You express business policies in rules that match actions to conditions.
An action rule defines the specific actions to take when certain conditions are met. A basic action rule uses an if-then statement to associate a condition (if) with an action (then). The rule states what action to perform when a condition is true, for example:
if the credit score of ‘the borrower’ is less than 200 then in 'the loan report', reject the loan with the message "Credit score too low.";
You write an action rule as a sentence in a natural language. The rule is composed of business terms, operators, and values. In the example, the credit score of the borrower is a business term, is less than is an arithmetic operator, and 200 is a value.

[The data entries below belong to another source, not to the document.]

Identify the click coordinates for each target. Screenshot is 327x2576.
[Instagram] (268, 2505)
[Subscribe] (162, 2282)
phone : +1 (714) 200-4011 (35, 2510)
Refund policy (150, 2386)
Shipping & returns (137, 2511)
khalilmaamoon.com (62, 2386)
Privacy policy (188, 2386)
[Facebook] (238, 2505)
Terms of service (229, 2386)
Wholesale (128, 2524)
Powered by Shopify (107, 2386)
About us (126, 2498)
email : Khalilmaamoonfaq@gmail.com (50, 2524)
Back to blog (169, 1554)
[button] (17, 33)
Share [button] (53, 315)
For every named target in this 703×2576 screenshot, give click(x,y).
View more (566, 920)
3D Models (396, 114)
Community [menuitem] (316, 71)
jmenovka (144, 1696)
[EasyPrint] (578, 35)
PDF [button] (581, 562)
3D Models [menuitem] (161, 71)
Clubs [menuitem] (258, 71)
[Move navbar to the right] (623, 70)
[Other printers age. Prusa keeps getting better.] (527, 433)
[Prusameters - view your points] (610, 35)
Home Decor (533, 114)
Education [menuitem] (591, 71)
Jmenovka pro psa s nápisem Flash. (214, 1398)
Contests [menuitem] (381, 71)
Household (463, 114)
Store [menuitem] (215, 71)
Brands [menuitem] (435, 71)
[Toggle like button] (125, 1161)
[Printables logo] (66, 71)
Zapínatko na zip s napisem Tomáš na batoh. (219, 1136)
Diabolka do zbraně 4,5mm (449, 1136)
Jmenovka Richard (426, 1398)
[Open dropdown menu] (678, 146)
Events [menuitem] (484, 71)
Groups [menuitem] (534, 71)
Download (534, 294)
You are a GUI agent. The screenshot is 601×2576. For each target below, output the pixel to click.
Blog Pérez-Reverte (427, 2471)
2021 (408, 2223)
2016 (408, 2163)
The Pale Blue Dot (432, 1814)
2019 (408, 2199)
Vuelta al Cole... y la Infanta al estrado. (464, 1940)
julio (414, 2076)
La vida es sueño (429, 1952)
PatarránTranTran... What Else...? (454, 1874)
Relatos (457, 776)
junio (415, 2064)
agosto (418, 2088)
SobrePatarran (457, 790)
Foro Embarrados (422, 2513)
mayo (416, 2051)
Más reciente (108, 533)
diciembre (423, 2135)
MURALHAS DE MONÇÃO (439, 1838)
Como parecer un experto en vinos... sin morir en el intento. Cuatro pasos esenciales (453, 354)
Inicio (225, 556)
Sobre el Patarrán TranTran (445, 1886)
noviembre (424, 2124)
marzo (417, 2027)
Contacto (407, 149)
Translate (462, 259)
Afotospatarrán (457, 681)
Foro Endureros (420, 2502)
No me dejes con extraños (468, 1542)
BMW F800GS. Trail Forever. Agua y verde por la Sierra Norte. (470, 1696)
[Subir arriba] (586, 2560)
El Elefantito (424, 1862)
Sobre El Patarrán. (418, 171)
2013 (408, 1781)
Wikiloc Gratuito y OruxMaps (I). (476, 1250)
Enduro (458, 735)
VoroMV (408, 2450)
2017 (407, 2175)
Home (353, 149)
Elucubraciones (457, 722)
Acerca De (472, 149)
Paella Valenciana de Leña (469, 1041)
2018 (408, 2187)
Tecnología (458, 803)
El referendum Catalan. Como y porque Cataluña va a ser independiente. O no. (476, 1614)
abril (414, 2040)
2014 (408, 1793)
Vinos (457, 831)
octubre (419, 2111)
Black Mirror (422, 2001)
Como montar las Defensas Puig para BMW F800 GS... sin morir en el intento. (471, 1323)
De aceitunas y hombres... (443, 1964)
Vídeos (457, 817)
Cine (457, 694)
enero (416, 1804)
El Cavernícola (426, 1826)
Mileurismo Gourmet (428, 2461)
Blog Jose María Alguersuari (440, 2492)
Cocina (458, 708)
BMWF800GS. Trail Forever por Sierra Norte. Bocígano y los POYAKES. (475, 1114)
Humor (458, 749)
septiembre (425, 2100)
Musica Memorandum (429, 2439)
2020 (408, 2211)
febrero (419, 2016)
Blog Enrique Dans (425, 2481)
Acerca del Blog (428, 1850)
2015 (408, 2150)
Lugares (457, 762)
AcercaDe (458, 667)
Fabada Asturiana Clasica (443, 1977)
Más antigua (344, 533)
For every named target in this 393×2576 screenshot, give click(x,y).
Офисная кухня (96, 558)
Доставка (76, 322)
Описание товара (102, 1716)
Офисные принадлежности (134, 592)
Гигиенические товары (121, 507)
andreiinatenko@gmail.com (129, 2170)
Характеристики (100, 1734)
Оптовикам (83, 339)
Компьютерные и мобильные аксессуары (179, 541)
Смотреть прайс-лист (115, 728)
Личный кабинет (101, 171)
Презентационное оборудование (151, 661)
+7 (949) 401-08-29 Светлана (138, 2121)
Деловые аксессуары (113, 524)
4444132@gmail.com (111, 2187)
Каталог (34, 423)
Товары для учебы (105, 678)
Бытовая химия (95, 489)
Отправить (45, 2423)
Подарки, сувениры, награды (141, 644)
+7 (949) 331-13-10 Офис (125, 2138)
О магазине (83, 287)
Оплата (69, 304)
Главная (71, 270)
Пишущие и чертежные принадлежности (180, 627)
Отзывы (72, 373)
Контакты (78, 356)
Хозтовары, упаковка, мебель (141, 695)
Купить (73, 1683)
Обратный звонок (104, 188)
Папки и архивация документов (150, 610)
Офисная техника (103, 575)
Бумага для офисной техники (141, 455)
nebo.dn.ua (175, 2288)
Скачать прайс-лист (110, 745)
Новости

Business applications call the rules to execute them, and provide data values for the business terms. In the example, the action rule must access data for the business terms the credit score of the borrower and the loan report.
To provide a complete statement, an action rule can consist of four parts: definitions, if, then, and else.
The following example shows the four parts in a rule:
definitions set applicant to a customer where the category of this customer is Gold if the value of the applicant's shopping cart is more than $100 then apply a 15% discount else apply a 5% discount
The definitions part is optional.
The if part is optional. Rules without conditions perform their actions under all circumstances.
The then part is mandatory. The rule must have at least one action.
The else part is optional. If the if part of a rule is false, and there is no else part, the rule does not execute an action.